# Seiko SARB033/SARB035



## Yanto (Sep 27, 2018)

Morning all. Hope you're all enjoying your weekend. Just home after my first night shift. Japanese Grand Prix On. Raining heavily in North Wales.

Thinking about adding either a SARB033 or SARB035 to my Seiko collection and wondered if anyone here has either model please? Would welcome your opinions and photos. Many thanks


----------



## Graham60 (Nov 2, 2018)

I have both, really like them, well finished and really classy looking. Good size for my wrists. But I also have the SARY055, although it only has the 4R36 movement instead of the 6R15 and is slightly bigger at 41mm, I quite like the dial and hands more. Anyway any of these Seikos are great looking watches. :thumbsup:

Seiko SARB035 (Cal 6R15)



Seiko SARB033 (Cal 6R15)



Seiko Presage SARY055 (Cal-4R36)


----------



## Rotundus (May 7, 2012)

Graham60 said:


> Seiko SARB033 (Cal 6R15)


 The 33 is aesthetically the winner for me of those above.

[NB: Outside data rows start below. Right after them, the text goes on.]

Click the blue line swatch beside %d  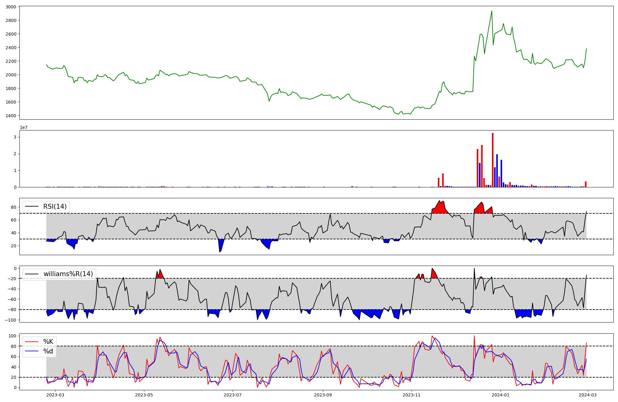click(x=32, y=351)
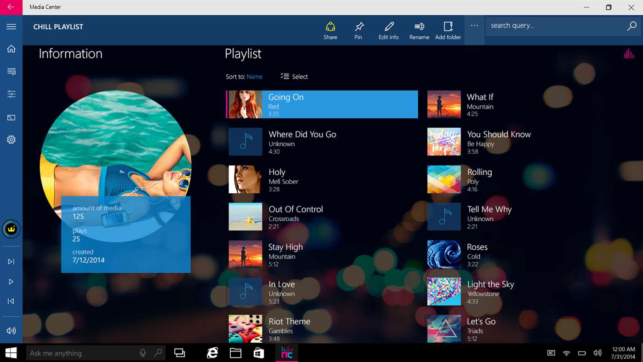The width and height of the screenshot is (643, 362).
Task: Open the Home sidebar icon
Action: 11,49
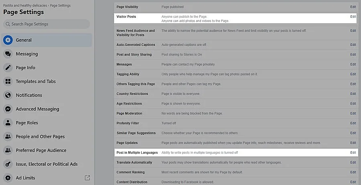
Task: Open the People and Other Pages section
Action: coord(40,137)
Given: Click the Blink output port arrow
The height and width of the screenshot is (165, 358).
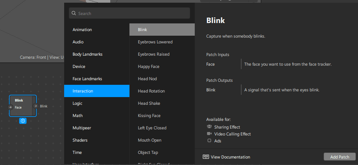Looking at the screenshot, I should point(35,106).
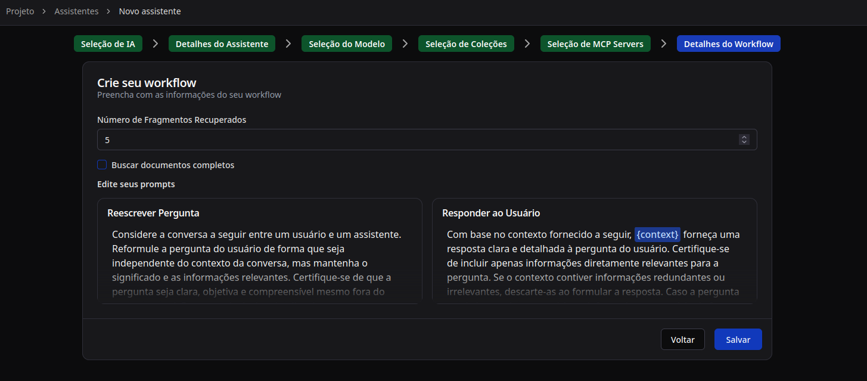Open "Projeto" from the breadcrumb
This screenshot has width=867, height=381.
click(20, 11)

Re movements - I have both, they perform equally well at about 2 s/day.


----------



## WRENCH (Jun 20, 2016)

Graham60 said:


> Seiko SARB033 (Cal 6R15)


 That one for me too, purely on aesthetics.


----------



## Yanto (Sep 27, 2018)

Graham60 said:


> I have both, really like them, well finished and really classy looking. Good size for my wrists. But I also have the SARY055, although it only has the 4R36 movement instead of the 6R15 and is slightly bigger at 41mm, I quite like the dial and hands more. Anyway any of these Seikos are great looking watches. :thumbsup:
> 
> Seiko SARB035 (Cal 6R15)
> 
> ...


 Many thanks Graham. Very nice indeed. I'm led to believe that these models are quite prone to marking? Similar in a way to my Hamilton Khaki Field Automatic 38mm.

I plan on wearing mainly on leather straps rather than the bracelet. Would this make a suitable all round, every day watch?

Im leaning towards the 035 but wondering if the 033 is more legible?

Ian


----------



## Graham60 (Nov 2, 2018)

Yanto said:


> Many thanks Graham. Very nice indeed. I'm led to believe that these models are quite prone to marking? Similar in a way to my Hamilton Khaki Field Automatic 38mm.
> 
> I plan on wearing mainly on leather straps rather than the bracelet. Would this make a suitable all round, every day watch?
> 
> ...


 IMO 035 is slightly more legible overall in daylight and low light but there's not a lot in it, very marginal, I know with some black dials that plain silver/steel hands can sometimes get lost at certain angles but because of the white (lume) down the middle of the hands in the 035 is easy to see the hands against the black dial, and when lume kicks in when it's dark, they are both the same.


----------



## Yanto (Sep 27, 2018)

Graham60 said:


> IMO 035 is slightly more legible overall in daylight and low light but there's not a lot in it, very marginal, I know with some black dials that plain silver/steel hands can sometimes get lost at certain angles but because of the white (lume) down the middle of the hands in the 035 is easy to see the hands against the black dial, and when lume kicks in when it's dark, they are both the same.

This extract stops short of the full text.